The premium characteristics of the M-lenses are the outstanding performance, the full metal mount, the manual operation and the compact size. The combination of compact size and high image quality is now an unusual one. Recent introductions by Zeiss and by Leica itself (for the SL- and T-cameras) indicate a trend to ever larger physical volumes. The small physical volume limits the optical evolution of the rangefinder designs.

The current designs have already a performance profile that most users have difficulty to fully exploit. At medium apertures the standard lenses are capable of a useful limiting resolution between 100 and 120 lp/mm (measured with the microscope on low speed microfilm, developed in Spur Nanospeed). This translates into a spot of about 0.0042 mm. A 24 x 36 mm sensor would need to have about 40 million pixels to record reliably this high resolution. Presumably 50 million pixels would be required because of the moiré effects at high resolutions. The Leica M-lens however should not be valued only for the high resolution potential, but for the clarity and smoothness of the reproduced details and gradation in the mid-range of spatial frequencies. Any audio aficionado knows that it makes no sense to look only for the high-frequency response of the equipment.

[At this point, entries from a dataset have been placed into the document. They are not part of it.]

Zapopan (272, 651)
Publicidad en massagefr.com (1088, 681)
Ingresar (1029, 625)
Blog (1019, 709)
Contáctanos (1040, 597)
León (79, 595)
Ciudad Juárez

The Leica rangefinder user should however accept that higher levels of performance will be introduced more gradually for M-lenses in the future. The true advances in optical design will be introduced in the modern opto-mechatronic devices, like the Leica T- and SL- systems.

The complexity of photographic lenses has increased substantially in recent times. A high-speed-high-performance lens, like the Zeiss Otus has twelve elements in ten groups. A comparable lens for the Leica T (1.4/35 mm) has also twelve elements (including two aspherical surfaces) in eight groups. A zoom lens foo the Leica SL has 23 elements and seven moving groups. It is nearly impossible to handle this complexity with the help of the Seidel coefficients or the thin lens approach. The additional mechanical and electronic complexity (image stabilization, autofocus movements), including the analysis of the required accuracy and manufacturing tolerances can only be handled with the help of computer programs. The price for this added complexity is size! Lenses for the Leica M CRF are not as complex, but their physical constraints ask much of the designer to create high quality designs.